For most graduates picturing where their future careers might take them, the phrase “the sky’s the limit” is optimistic hyperbole. But for Middlebury Institute graduate Tatiana Lind, MATI ’08, it was an understatement.
Lind, a native of Siberia, was pursuing her master’s in Russian language interpretation and translation when a NASA contractor visited the Monterey, California, campus to recruit language specialists. Lind took (and aced) the NASA recruiter’s language test, the first step on a path that led to her joining the flight control team at the Lyndon B. Johnson Space Center in Houston, Texas, after graduation. Today, as a freelance interpreter, she facilitates communication between the control team and Russian crew members aboard the International Space Station (ISS).
In 2023, Lind received a Silver Snoopy Award, an honor bestowed on fewer than 1 percent of NASA employees and contractors each year. The award recognized her support of Crew-5, the fifth crew to travel to and from the ISS on the SpaceX Dragon Endurance spacecraft. Among the crew’s four members was Anna Kikina, Russia’s only active female cosmonaut, with whom Lind discovered a connection beyond their native language: the two women hailed from the same remote region of Siberia.

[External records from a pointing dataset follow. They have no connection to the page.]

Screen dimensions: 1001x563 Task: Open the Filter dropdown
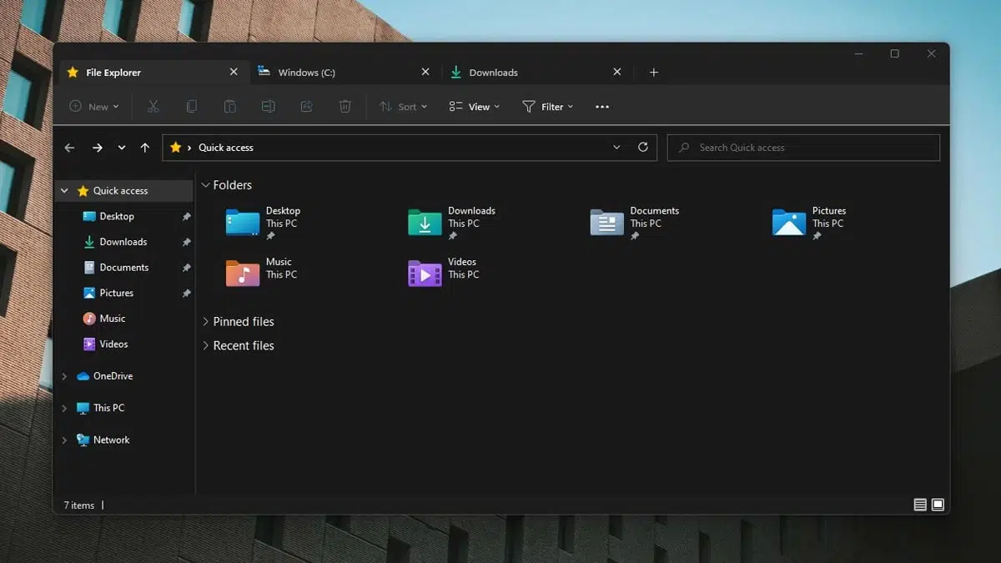coord(548,106)
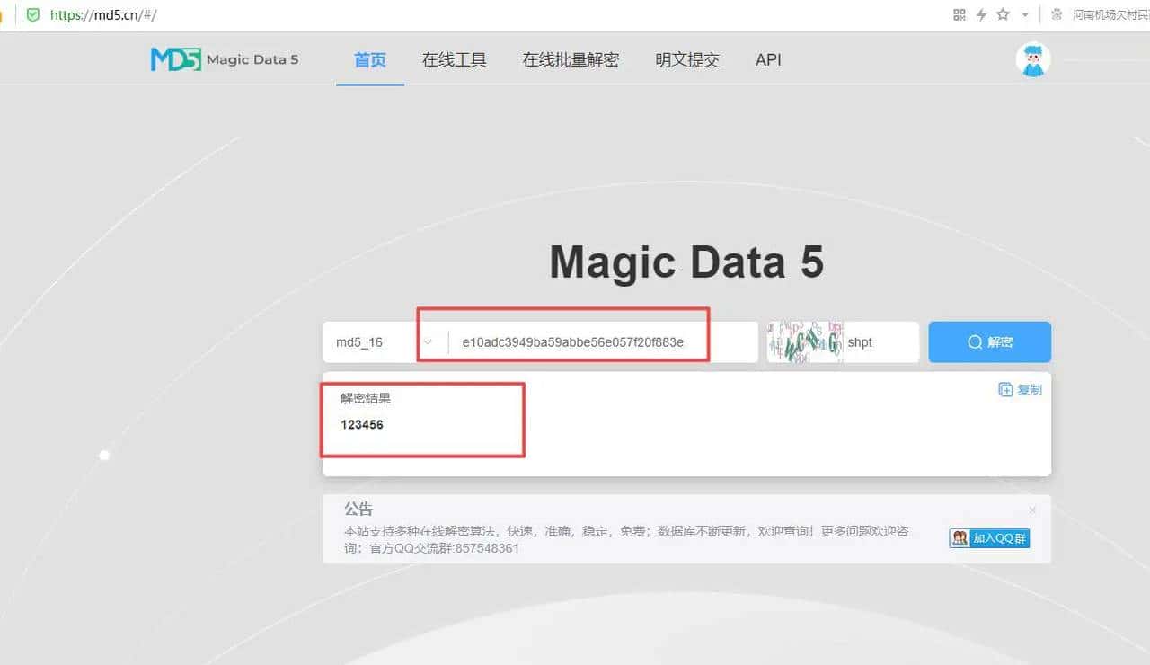Click the 加入QQ群 button
Image resolution: width=1150 pixels, height=665 pixels.
click(x=988, y=537)
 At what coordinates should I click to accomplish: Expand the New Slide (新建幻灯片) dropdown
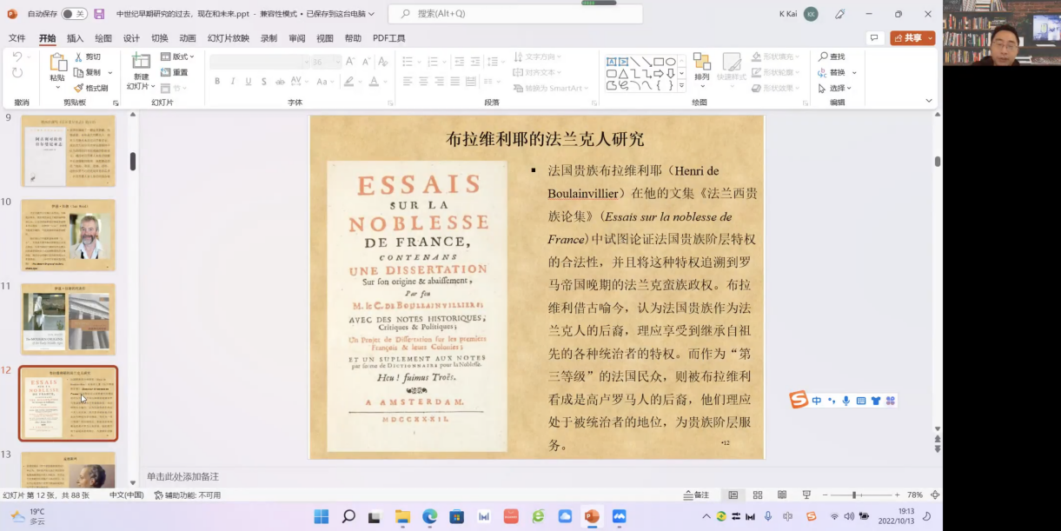click(141, 86)
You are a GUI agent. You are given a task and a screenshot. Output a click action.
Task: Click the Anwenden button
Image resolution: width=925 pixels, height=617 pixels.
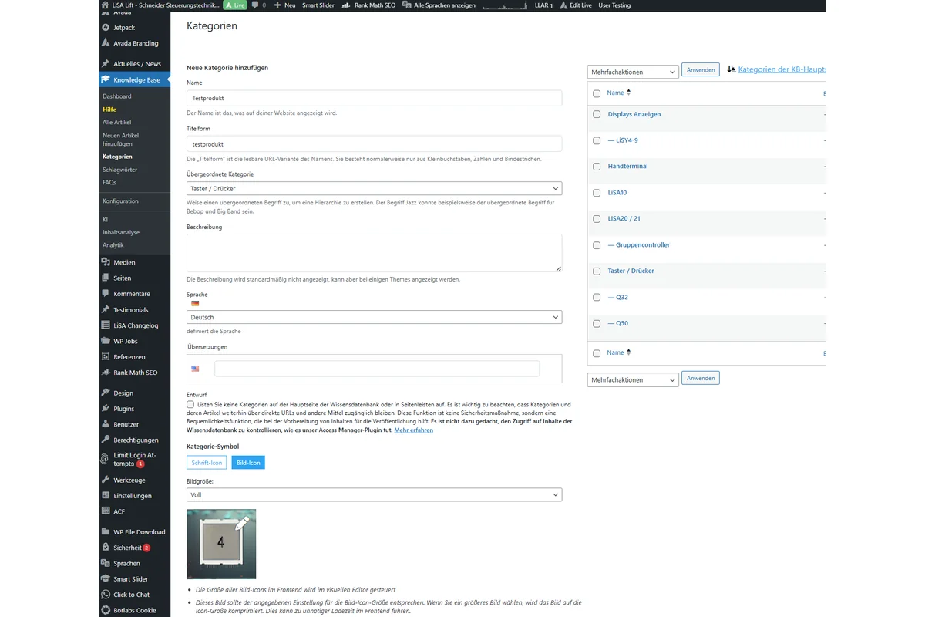[x=700, y=69]
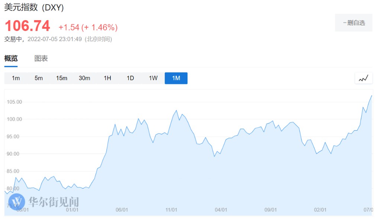
Task: Click the chart peak at far right
Action: 371,96
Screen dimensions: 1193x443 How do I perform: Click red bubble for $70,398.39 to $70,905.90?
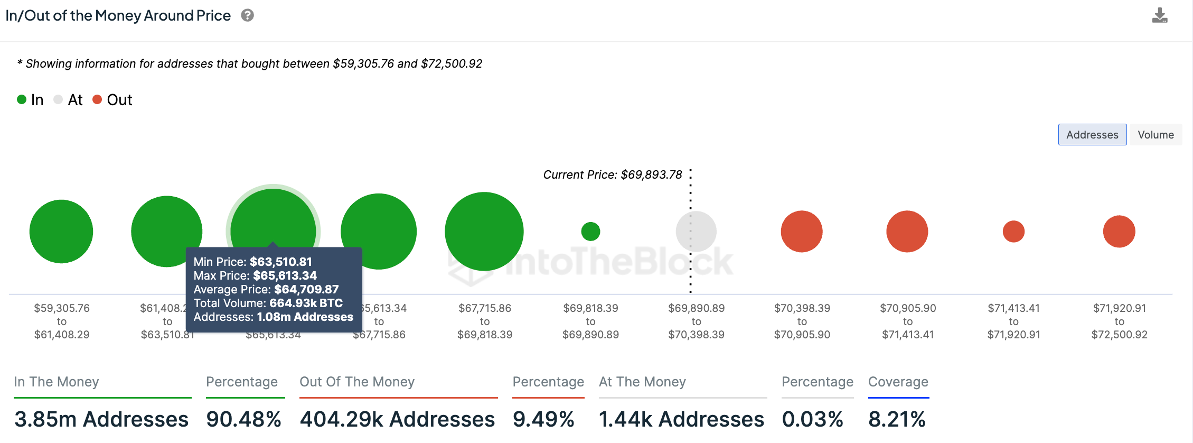pos(802,232)
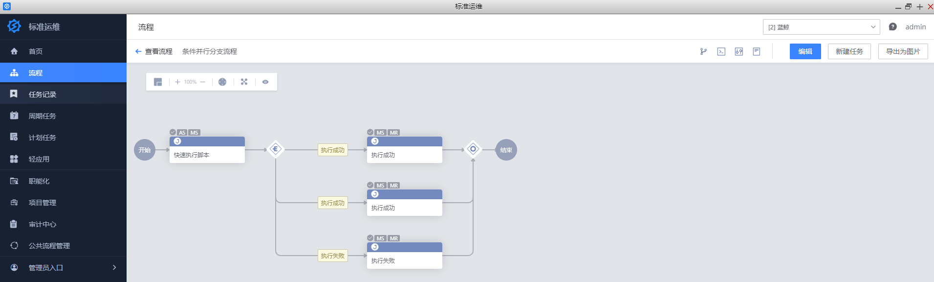Open the [2] 蓝鲸 project dropdown
Screen dimensions: 934x282
tap(821, 27)
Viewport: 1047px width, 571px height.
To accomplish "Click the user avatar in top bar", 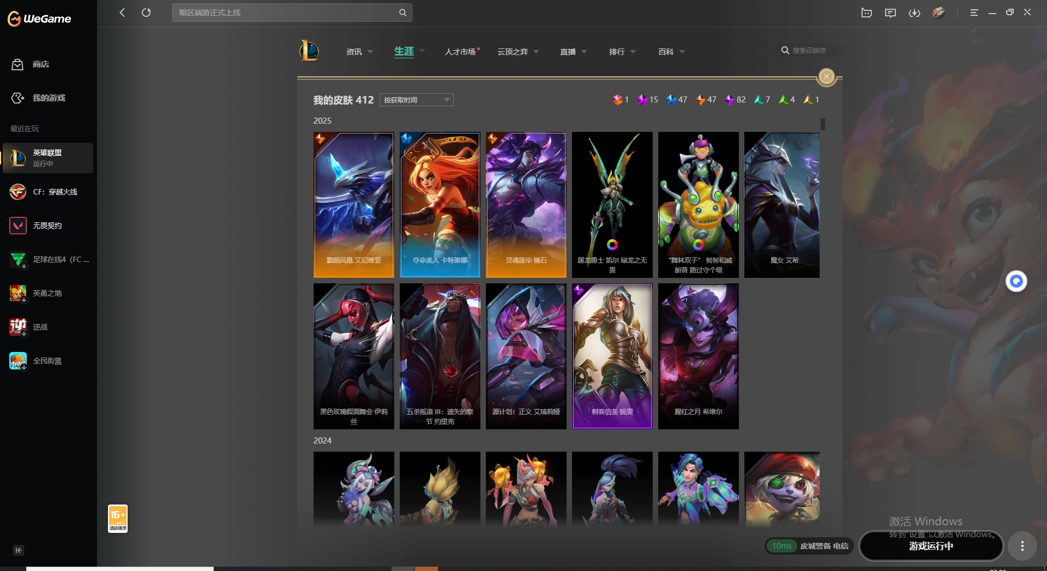I will (x=938, y=13).
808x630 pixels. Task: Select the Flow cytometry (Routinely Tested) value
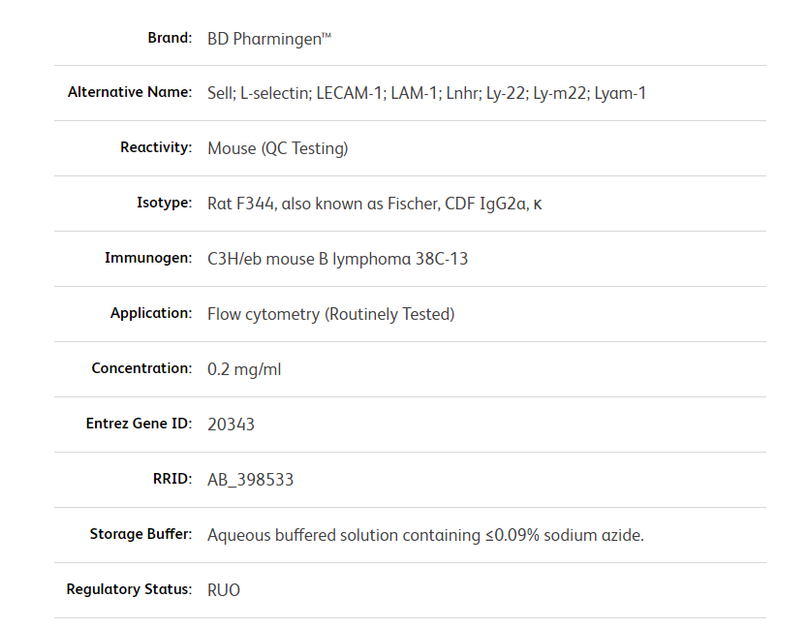[x=330, y=314]
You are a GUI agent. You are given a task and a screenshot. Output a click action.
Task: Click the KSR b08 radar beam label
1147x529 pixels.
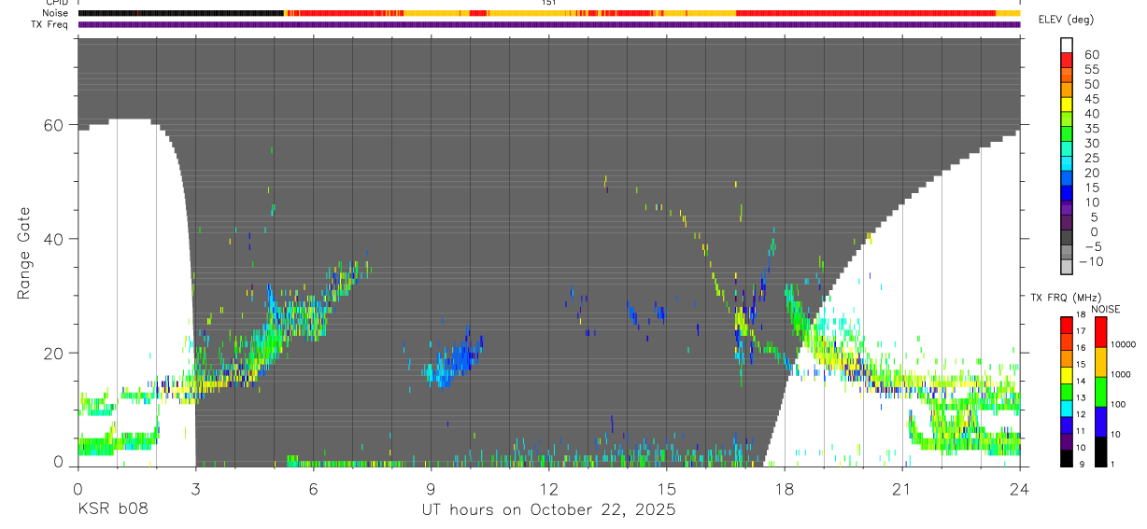pyautogui.click(x=112, y=510)
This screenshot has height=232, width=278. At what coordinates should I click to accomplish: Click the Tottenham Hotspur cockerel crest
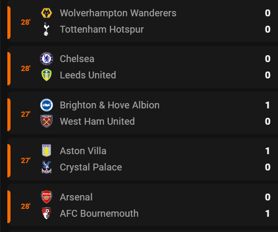pos(46,29)
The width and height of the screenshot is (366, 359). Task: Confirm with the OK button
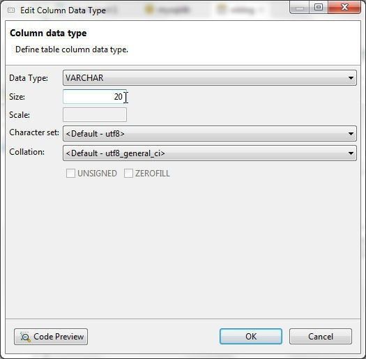click(251, 337)
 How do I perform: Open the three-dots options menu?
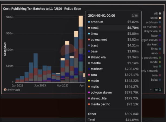[x=151, y=90]
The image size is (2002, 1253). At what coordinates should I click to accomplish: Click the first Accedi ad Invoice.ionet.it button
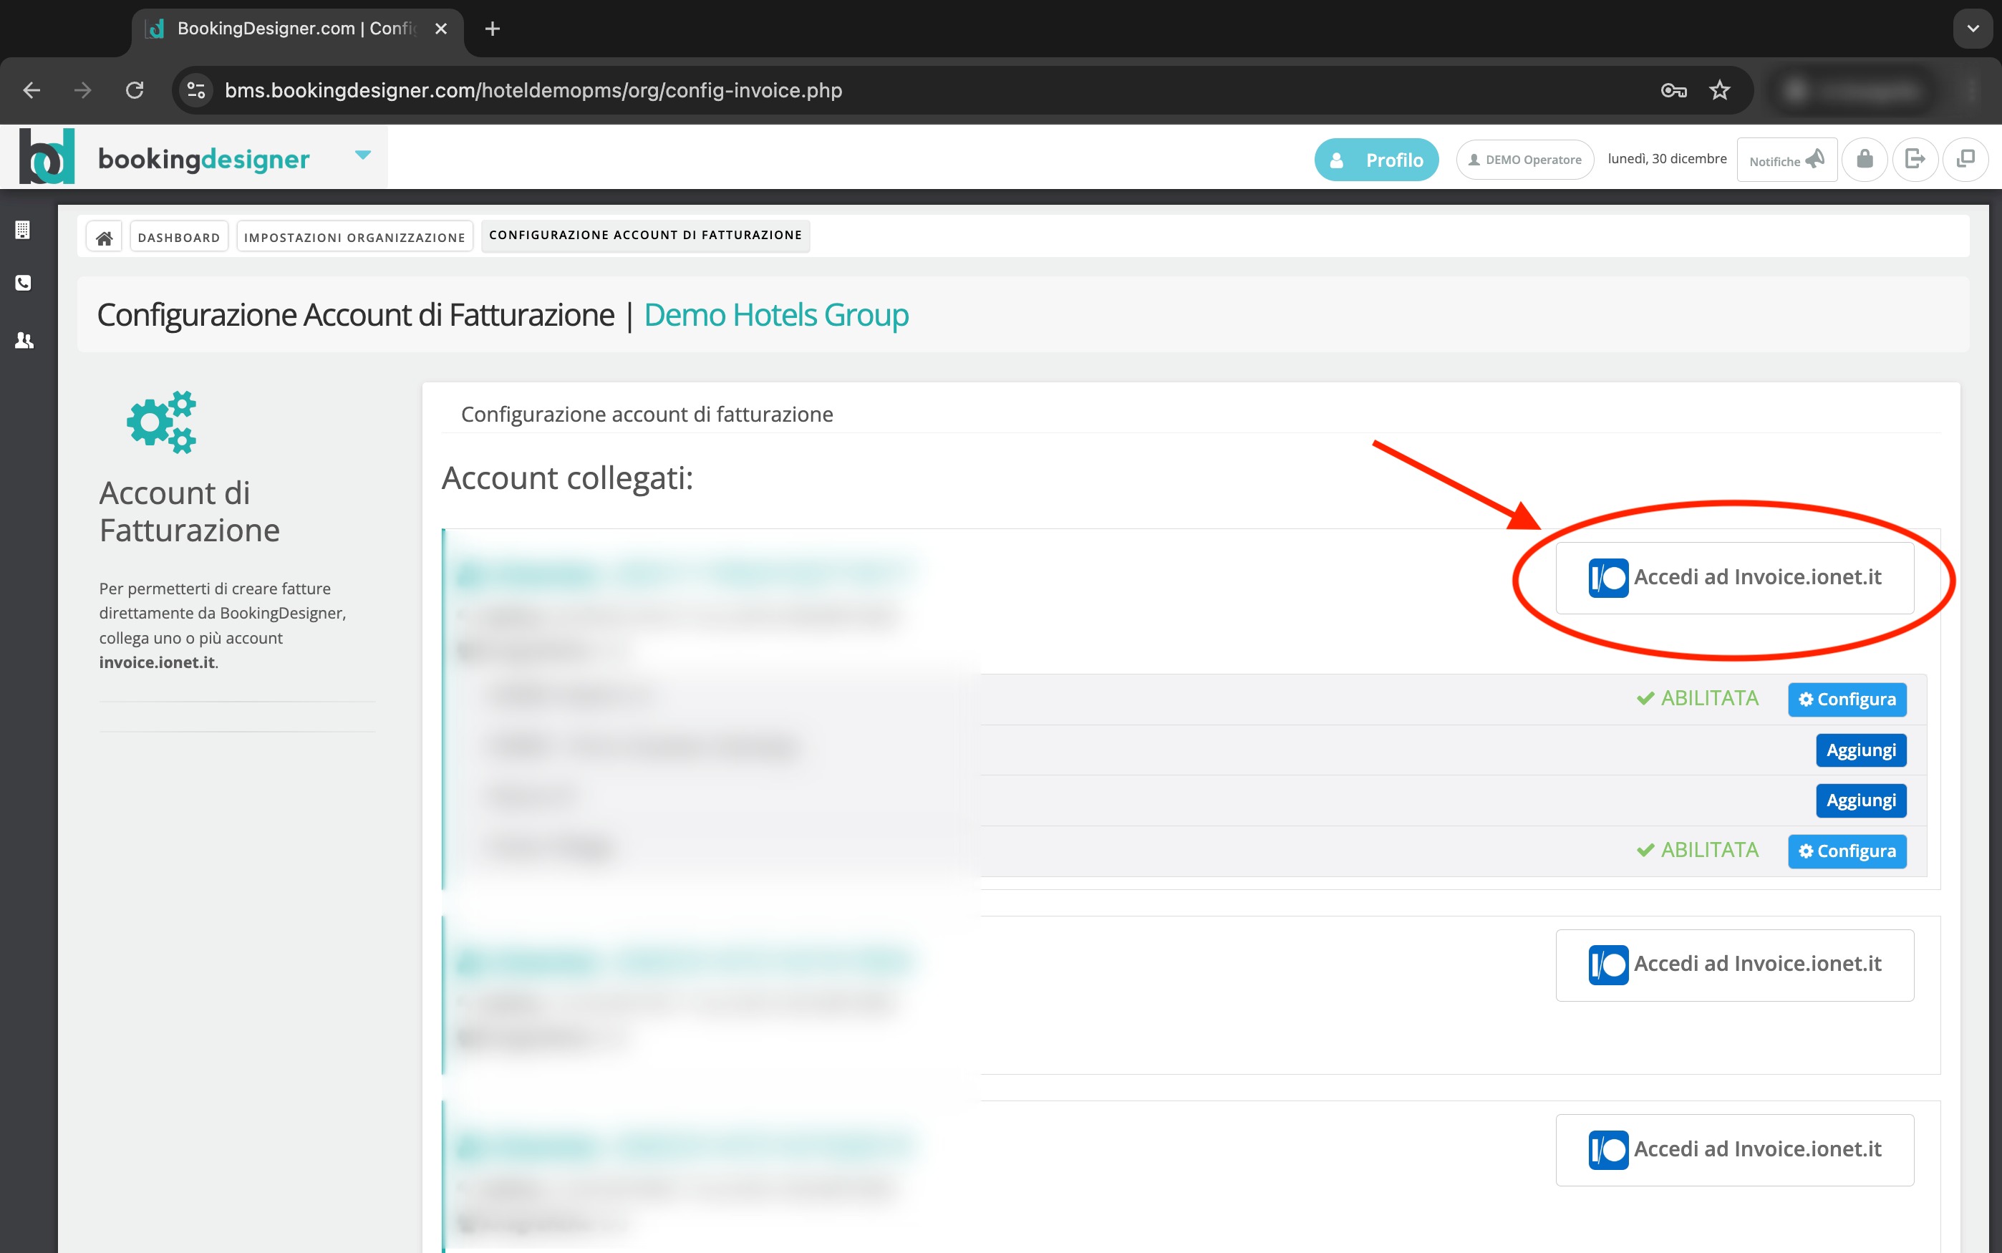point(1734,578)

As a liaison between Russians and Americans, Lind sees firsthand how the ISS program operates outside of—or perhaps despite—geopolitical friction. In a recent Institute news article, she said, “This is the most remarkable achievement of the program—not something technical or the conducting of any experiments, but individuals and cultures working together for larger benefit. For me that’s one of the greatest motivators: unfortunately or fortunately, this is more or less the last frontier.”